Calculating APY

Due to the vast amount of data involved and the limitations in indexing speed, it is impractical to query blockchains every time a new block is added. Instead, we calculate yield using accrued interest, an obtainable figure for most yield-bearing products. This allows APY to be extrapolated from limited data points.

Simple interest

We use the following formula to calculate APY for simple (i.e., not compounding) interest:

\text{APY} = \text{interest rate} \times \frac{\text{year}}{\text{time}}

Compounding interest

To determine compounding interest, we use the following formula:

\text{APY} = \left[ \left(1 + \text{interest rate}\right)^\frac{\text{year}}{\text{time}} \right] - 1

Interest Rate Calculation

The interest rate at any given point in time is determined by:

\text{interest rate} = \frac{\text{current share price}}{\text{previous share price}} - 1

Where the share price is:

\text{share price} = \frac{\text{total shares value}}{\text{total shares}}

Rewards APY

To calculate the rewards APY for a desired time range (1 day, 7 days, 30 days), we:

Calculate the number of reward tokens distributed per token deposited in the vault during the chosen period by taking a weighted average of emissions based on the TVL.
Calculate the average price ratio between the reward token and the deposited token for that period.
Use this ratio to convert the accumulated reward tokens' value to a single deposited token's value.
Compare this converted value to the initial deposit to determine the APY.

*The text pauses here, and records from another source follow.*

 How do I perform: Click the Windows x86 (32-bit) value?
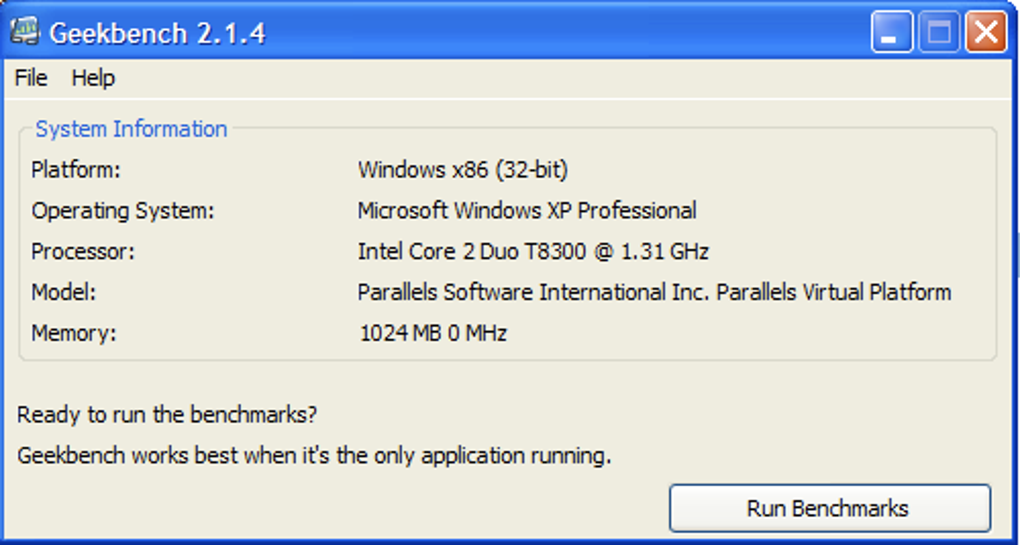click(x=463, y=170)
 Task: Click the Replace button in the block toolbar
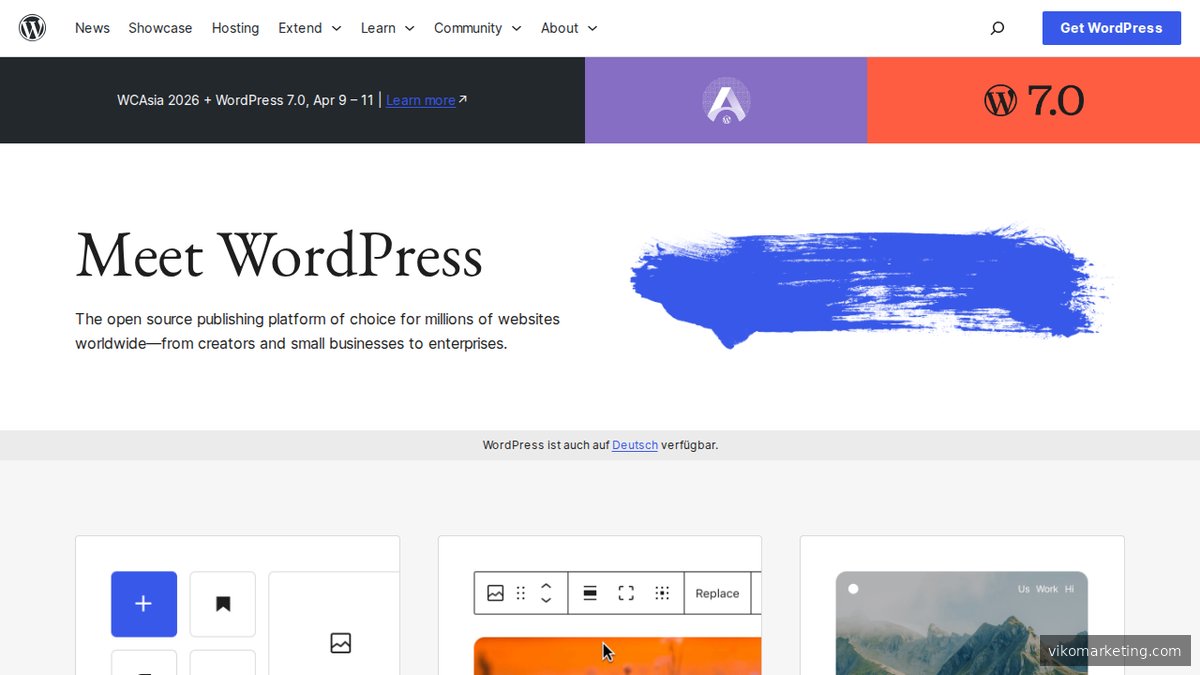(716, 592)
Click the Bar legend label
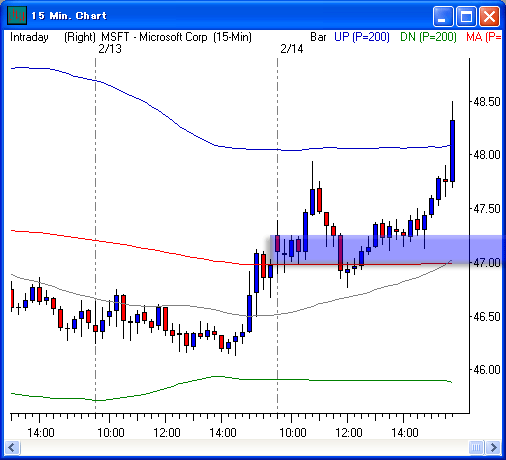Screen dimensions: 506x460 (x=318, y=37)
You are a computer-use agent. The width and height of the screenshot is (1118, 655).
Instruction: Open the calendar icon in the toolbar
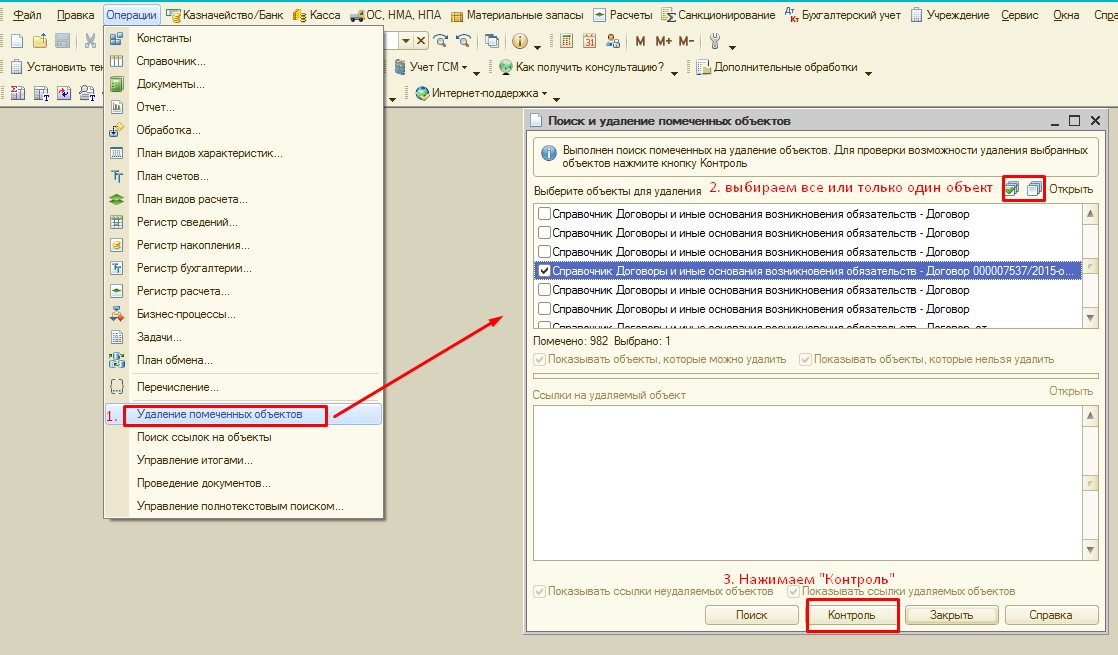click(x=589, y=41)
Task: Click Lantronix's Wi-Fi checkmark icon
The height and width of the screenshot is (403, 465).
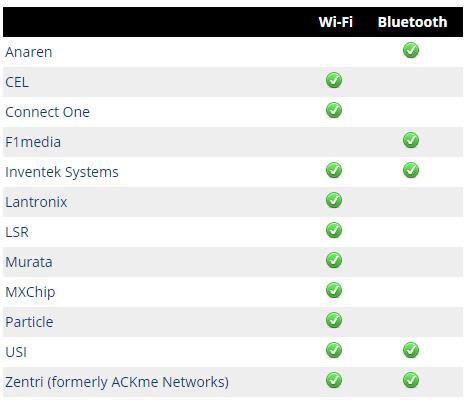Action: pyautogui.click(x=334, y=200)
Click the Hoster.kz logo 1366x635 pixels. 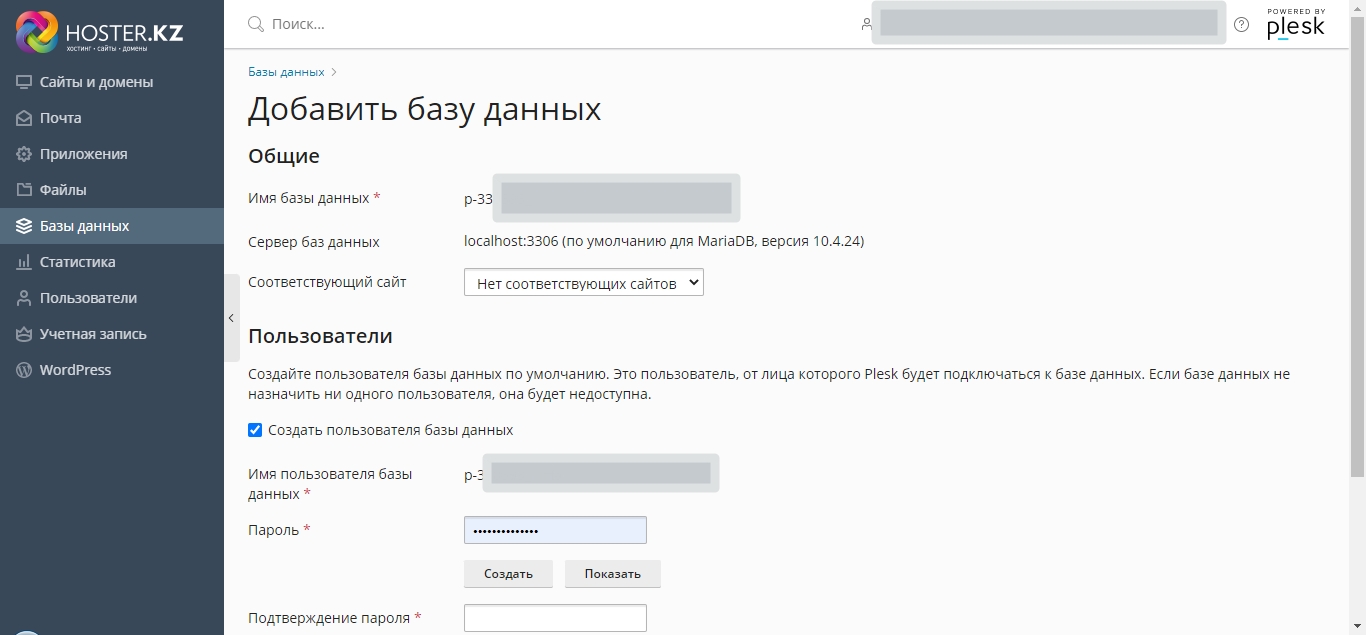click(x=100, y=32)
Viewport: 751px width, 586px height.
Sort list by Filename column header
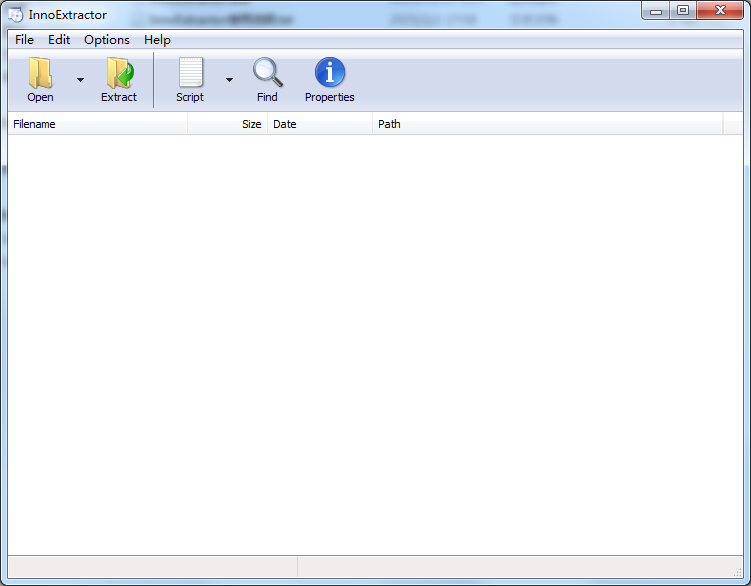pos(97,124)

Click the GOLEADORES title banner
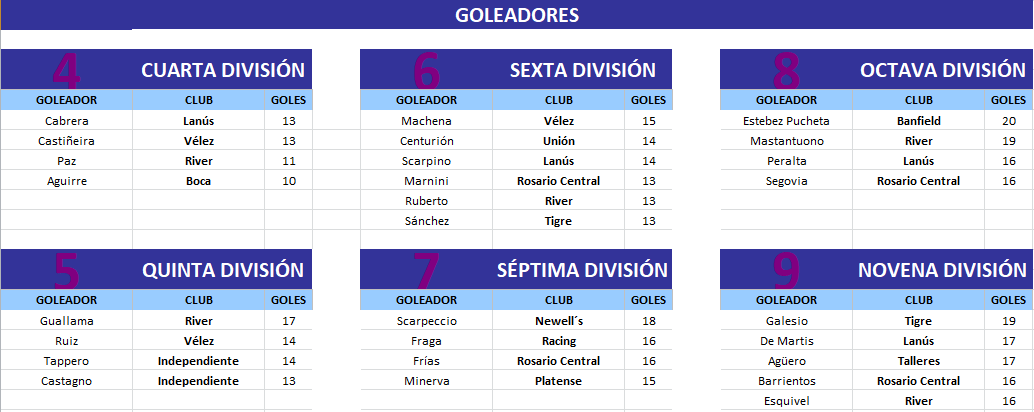click(x=517, y=15)
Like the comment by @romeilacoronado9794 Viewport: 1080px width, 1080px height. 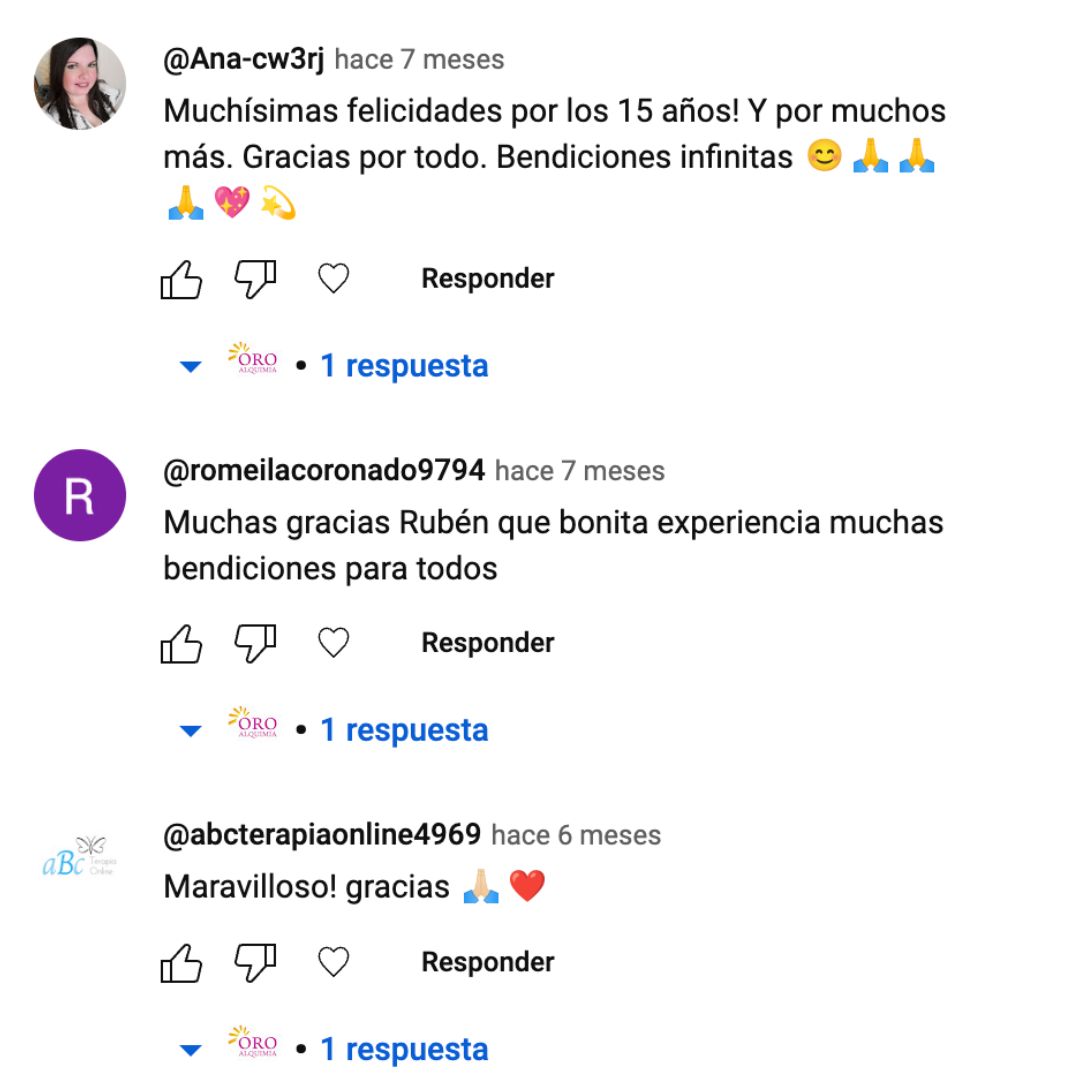(181, 644)
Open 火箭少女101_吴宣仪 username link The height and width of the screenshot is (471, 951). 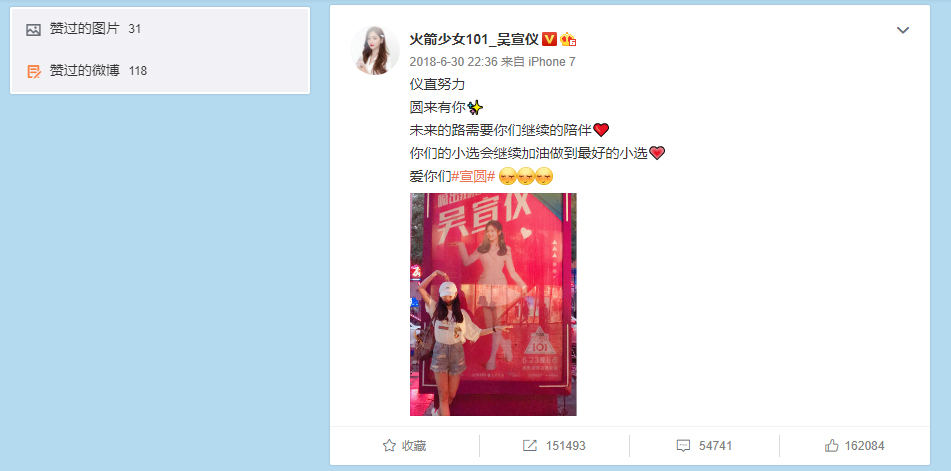tap(474, 39)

The average of the reward token price (PIT - Price In Token) to deposited token price is calculated using the formula:

\overline{PIT}_{t_{i},xday}=\frac{\sum_{j:t_{i}-t_{j}=xday}^{i}\frac{rewardTokenPriceInUSD_{t_{j-1}}}{underlyingTokenPriceInUSD_{t_{j-1}}} * (t_{j}-t_{j-1})}{t_{i}-t_{j}}

The APY at time range of xday is calculated using the formula:

\text{APY}_{t_{i},xday}=\frac{\sum_{j:t_{i}-t_{j}=xday}^{i}emissionsPerSecond_{t_{j-1}}\times year\times\overline{PIT}_{t_{j},xday}\times (t_{j}-t_{j-1}) }{\sum_{j:t_{i}-t_{j}=xday}^{i}TVL_{t_{j}}\times (t_{j}-t_{j-1}) }

Adjusting for changes in TVL

To offer a more representative APY in scenarios where the amount of funds held in the vault ("TVL") fluctuates significantly, we calculate APY using a weighted average over a specified period (x days).

Weighting Mechanism for Range APY

In calculating the weighted average rate for the range, each point in time within the range is assigned a weight. This weight is determined by taking the minimum of the TVL at that specific time $(TVL_{t_{i}})$ and the TVL at the preceding time $(TVL_{t_{i-1}})$ .

The TVL between these two consecutive points in time (t_{i} and t_{i-1}) is inherently uncertain. To maintain a conservative approach, we use the lower TVL between these two points in time.

\text{weight}_{t_{i}}=min(\text{TVL}_{t_{i}},\text{TVL}_{t_{i-1}})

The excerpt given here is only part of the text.